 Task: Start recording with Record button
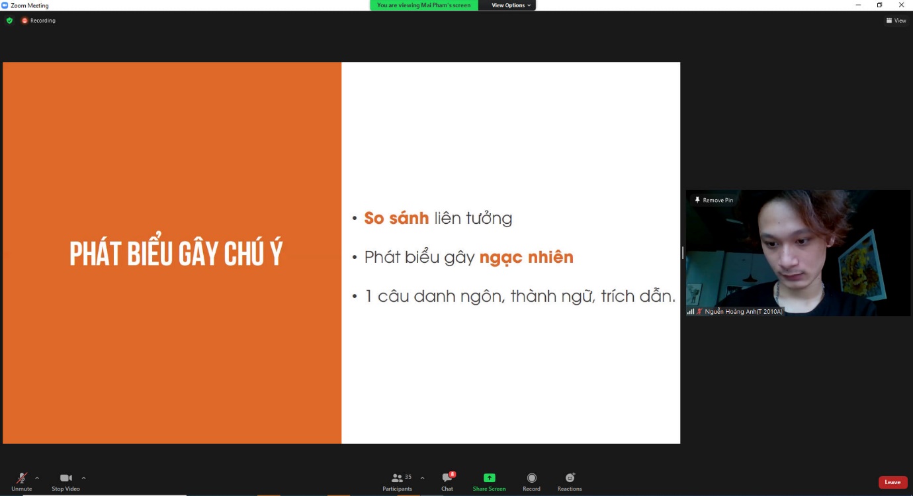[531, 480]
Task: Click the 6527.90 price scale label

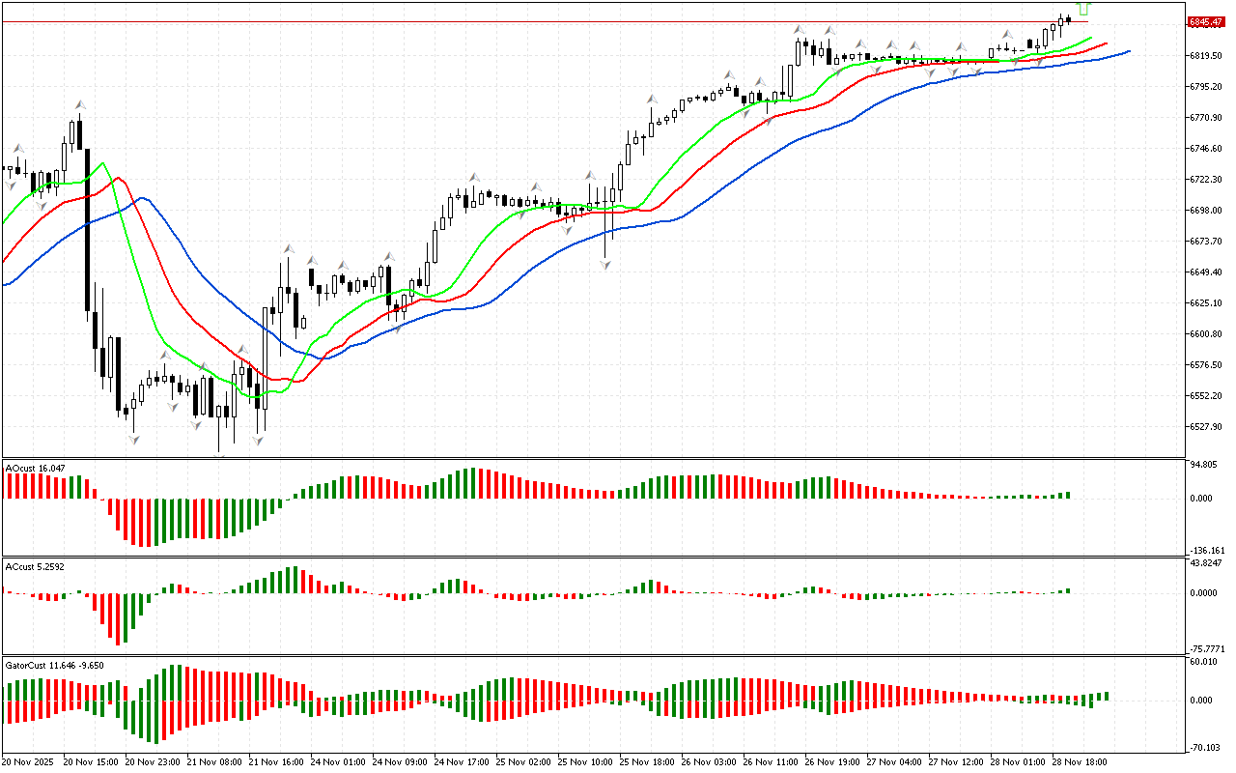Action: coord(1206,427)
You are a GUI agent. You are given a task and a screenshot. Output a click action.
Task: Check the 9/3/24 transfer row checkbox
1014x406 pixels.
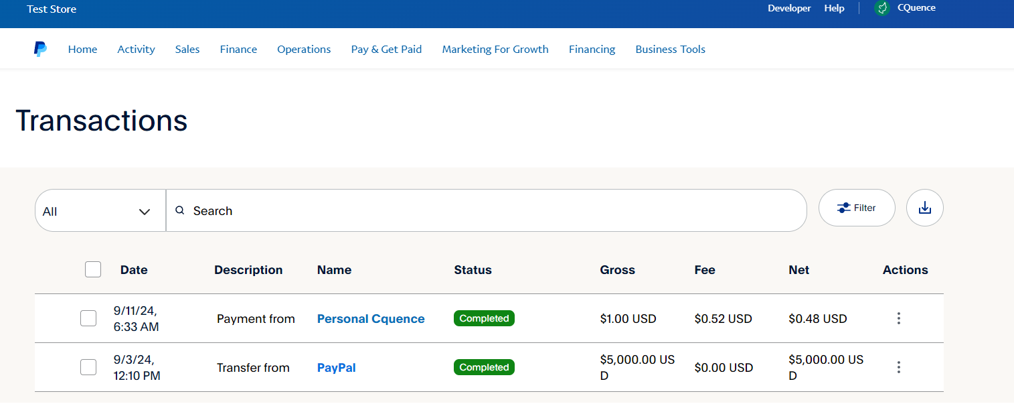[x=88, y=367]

**What the exercise asks**
Set down all the entries exactly as they appear, but skip any pictures.

**The completed task**
 Task: Start recording with Record button
[531, 480]
Task: Click the 6527.90 price scale label

Action: coord(1206,427)
You are a GUI agent. You are given a task and a screenshot. Output a click action.
Task: Check the 9/3/24 transfer row checkbox
1014x406 pixels.
[x=88, y=367]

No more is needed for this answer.